El héroe de la noche fue Luke Keaschall, quien conectó dos imparables productores clave, incluyendo el sencillo que rompió el empate en el inning final y terminó de inclinar la balanza a favor de Minnesota.
De dominio absoluto a colapso inesperado
El encuentro tuvo un inicio completamente favorable para los Mets. El abridor Nolan McLean retiró a los primeros 15 bateadores que enfrentó, coqueteando con el juego perfecto, mientras que un jonrón de tres carreras de Francisco Lindor parecía encaminar la victoria.
Sin embargo, todo cambió a partir de la sexta entrada, cuando Minnesota comenzó a descifrar el pitcheo rival. Un cuadrangular de dos carreras de Byron Buxton acercó el marcador, y posteriormente Keaschall empató el juego con un sencillo en el séptimo inning.
Noveno inning caótico decide el partido
El desenlace fue dramático. En la novena entrada, el cerrador Devin Williams perdió el control, otorgando boletos consecutivos que llenaron las bases y abrieron la puerta a la remontada.
En ese momento, Keaschall volvió a responder con un rodado productor que se coló por el cuadro interior, dando la ventaja definitiva a los Twins.
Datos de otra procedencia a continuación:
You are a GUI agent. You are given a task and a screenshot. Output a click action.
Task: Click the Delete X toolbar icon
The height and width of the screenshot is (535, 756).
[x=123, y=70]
Luego, una base por bolas con las bases llenas amplió la diferencia y selló el marcador final.
Bullpen perfecto y victoria estratégica
Tras la remontada, el bullpen de Minnesota completó el trabajo con autoridad, retirando a todos los bateadores que enfrentó en los innings finales, asegurando una victoria que rompe su mala racha reciente.
El triunfo no solo tiene valor deportivo, sino también anímico, ya que permite a los Mellizos volver a terreno positivo en la temporada.
Mets siguen en caída libre
Para los Mets, la derrota representa otro golpe duro: alcanzaron su duodécima derrota consecutiva, profundizando una crisis que ya comienza a generar presión interna y frustración en la afición.
El equipo volvió a mostrar problemas estructurales, especialmente en el bullpen, incapaz de cerrar un partido que parecía bajo control.
La victoria de los Twins es un ejemplo claro de resiliencia y ejecución en momentos clave, mientras que la derrota de los Mets evidencia un equipo que no logra sostener ventajas ni encontrar respuestas en situaciones críticas.
Luke Keaschall emergió como la figura decisiva, pero el mensaje es colectivo: Minnesota supo aprovechar cada error, y en MLB, eso suele marcar la diferencia.